Neriman söylenip duruyor. Hem haklı hem de haksız. Haksız olan yanı paragözlüğü ve her şeyi bu açıdan değerlendirmesi… Bir de kızın Ceren’in evliliğinde (!) gözü varmış gibi ithamlarda bulunması. Haklı olan yanlarını sıralayayım:
- Cemre yüzünden hapse girebilirdik (Haklı)
- Sizin yüzünüzden dile düştük, şanımız memlekette bile duyuldu (Haklı)
- Ana kız sayenizde millet arkamıza teneke bağladı, teneke! (Haklı)

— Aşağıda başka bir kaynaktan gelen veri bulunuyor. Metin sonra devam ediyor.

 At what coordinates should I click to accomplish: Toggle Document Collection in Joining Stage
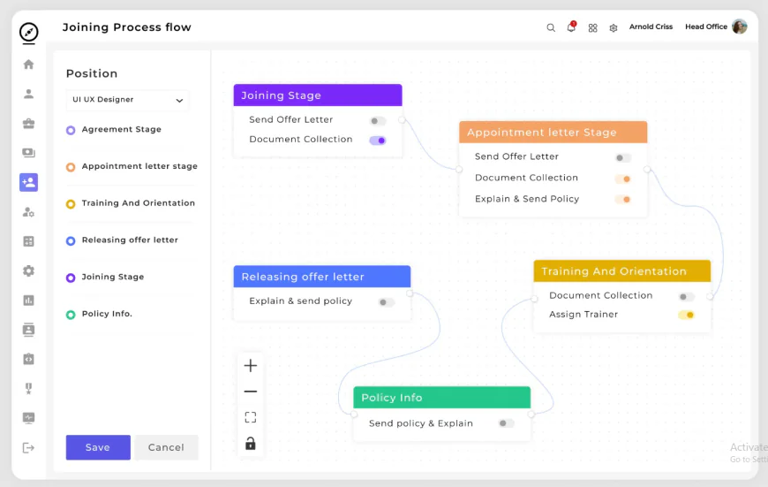[378, 140]
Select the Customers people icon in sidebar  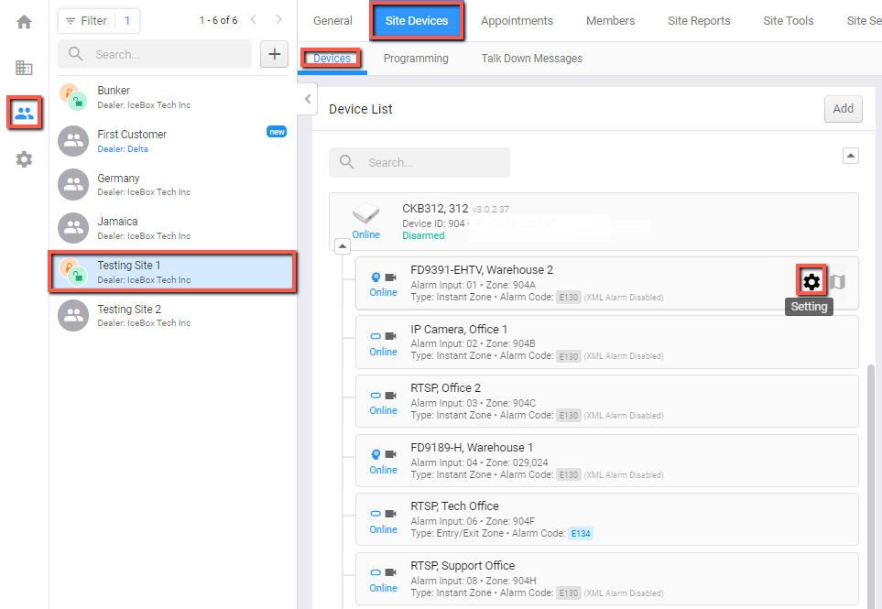point(24,113)
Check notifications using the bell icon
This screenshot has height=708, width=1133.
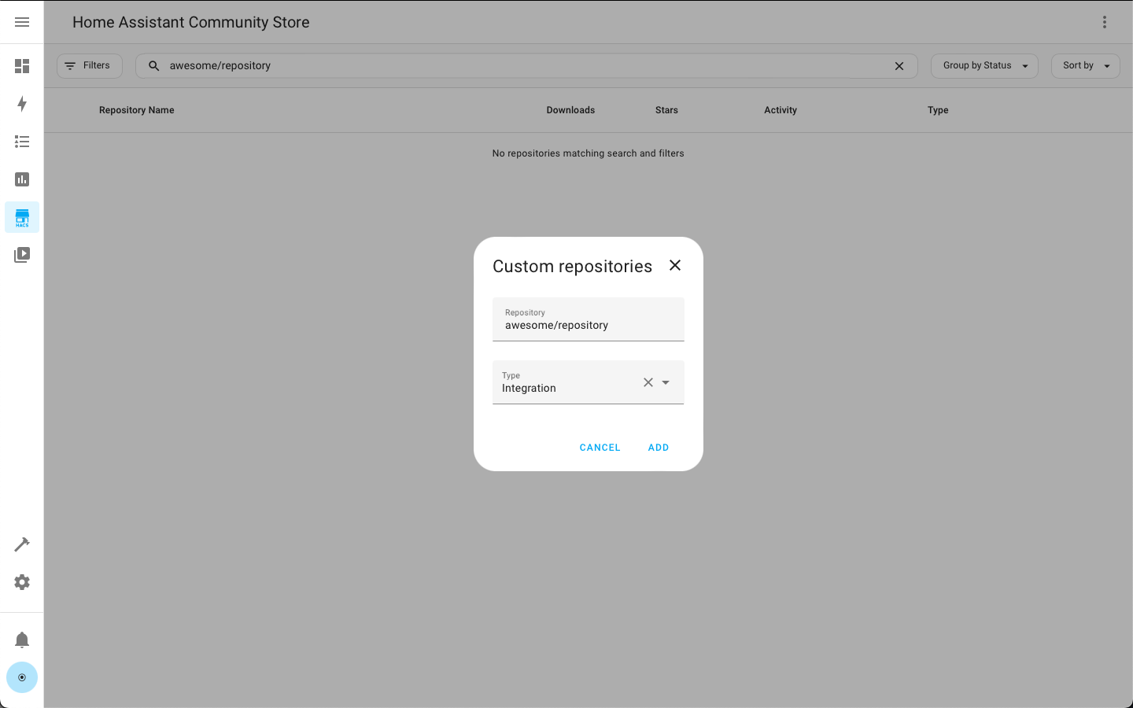[22, 640]
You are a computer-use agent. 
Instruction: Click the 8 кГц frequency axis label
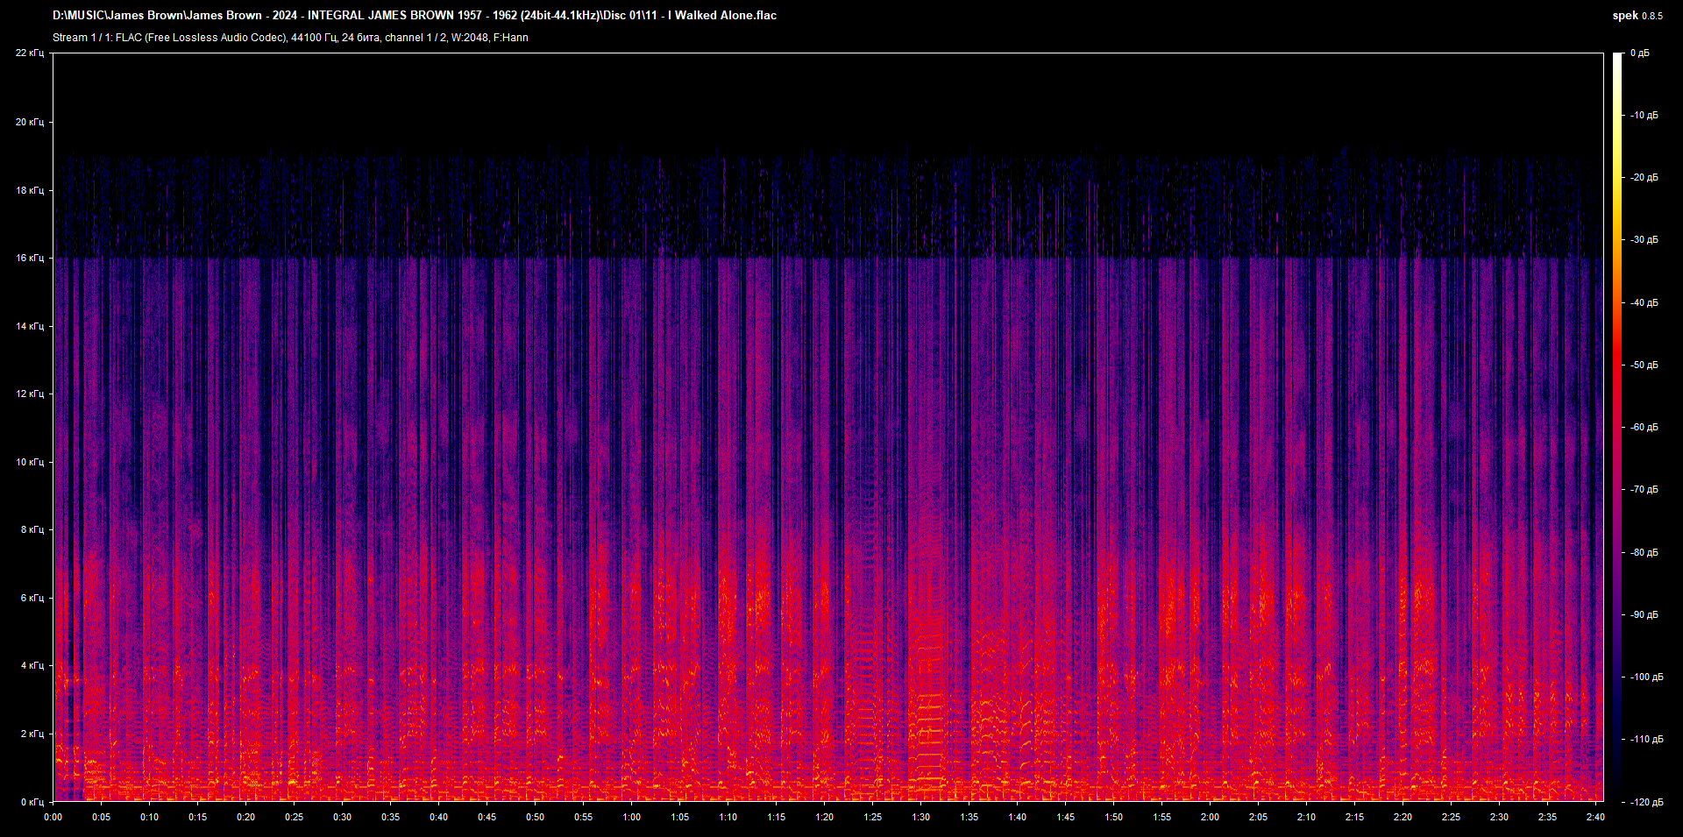(x=32, y=530)
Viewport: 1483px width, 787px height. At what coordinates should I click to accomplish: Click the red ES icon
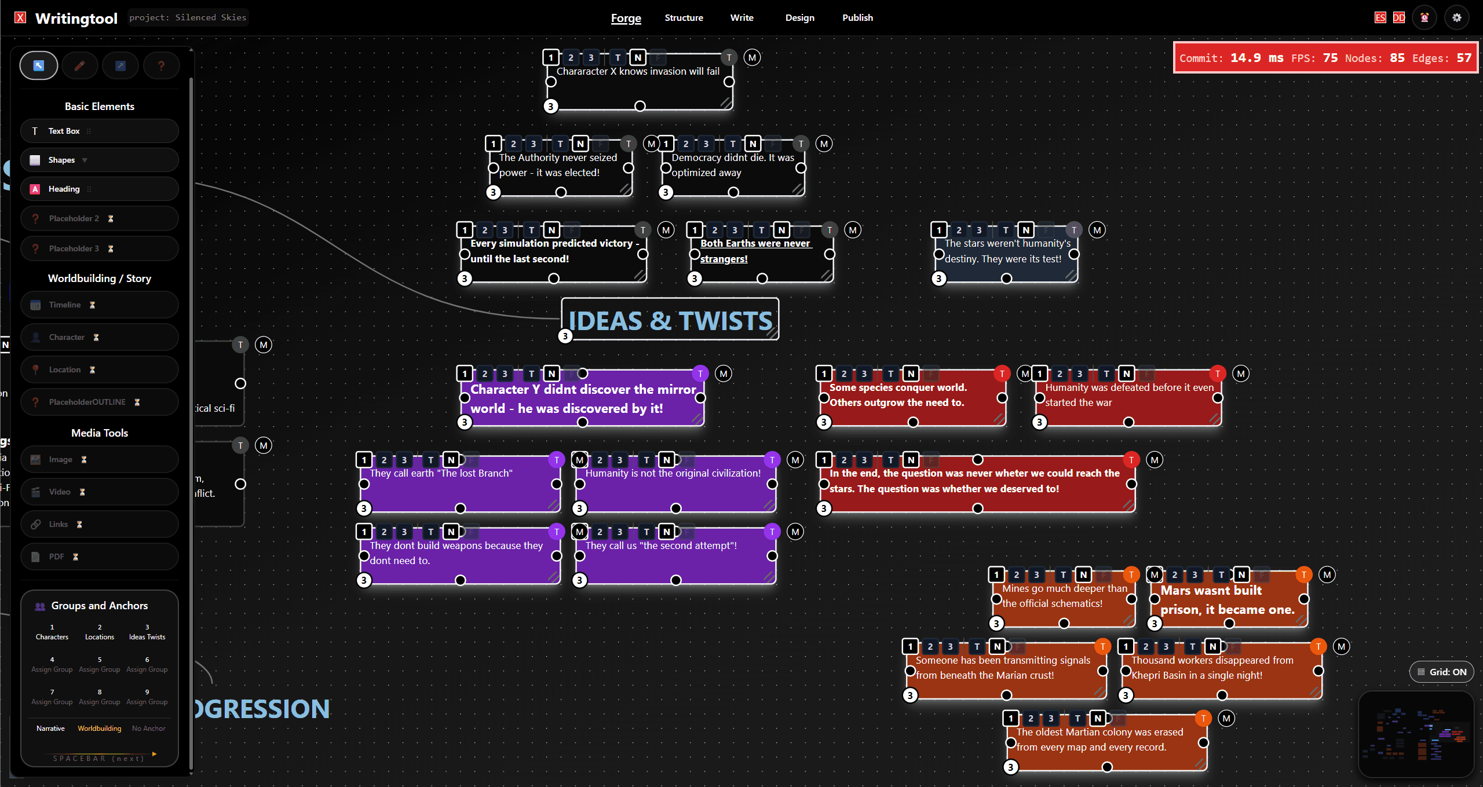[x=1380, y=17]
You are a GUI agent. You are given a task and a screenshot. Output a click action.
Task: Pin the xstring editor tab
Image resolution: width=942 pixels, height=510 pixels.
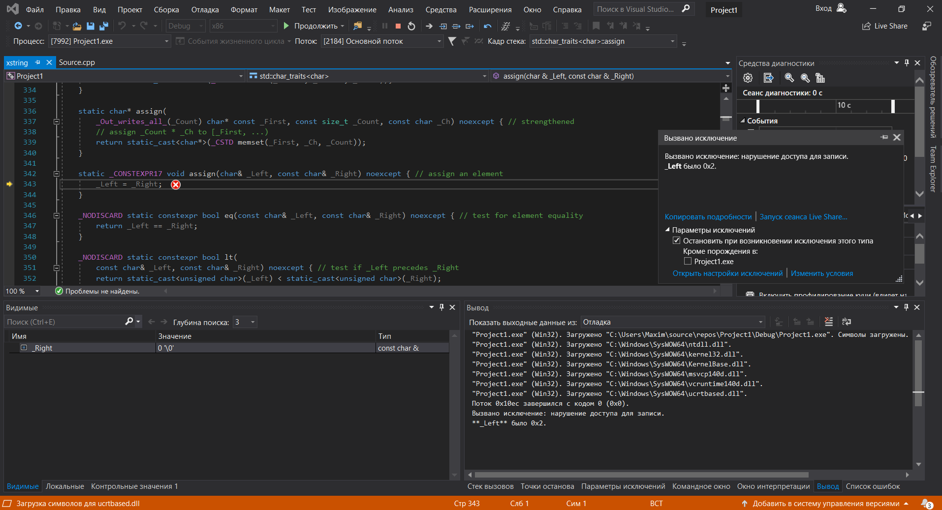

Seher ve Cemre, ikisi de atak insanlar. Hönkür hönkür, paldır küldür, ölçmeden, tartmadan atılıyorlar her şeye. Ses tonları tepede, hareketleri tepede; hadsizce, ukalaca yükselmekte üstlerine yok. Başkalarının evinde o ev sahibine ayar vermeye çalışıyorlar. Sonuç ise bu oluyor işte. Seher ve Cemre son derece haksız… Haklı olan yanlarını bastırıyor haksızlıkları. Sonra da işte söyletiyorsunuz Neriman’ı, açtırıyorsunuz bayramlık ağzını. Döktürüyorsunuz karanlık sırlarınızı ortaya. Sırrı anladık biz zaten de, belki anlamayan çoluk çocuklar vardır, şimdilik biz de bayramlık ağzımızı açmayalım. Sonra suçlu Neriman değil biz oluruz. Seher’le uğraşamam ben. Dır dır dır başımda…
Bölümün bu kısmının sürprizi ise (bana göre sürpriz değil) Cemre ve Nedim’in kaçışına Şeniz’in yardım etmiş olduğunu öğrenmemiz oldu. Ama Şeniz’e sorsak suç Şahin’de… Gizemli kalan kısım ise Cemre ve Nedim’in nerede ikamet ettikleri… Düşünün yani, bunu Şeniz bile bilmiyor henüz.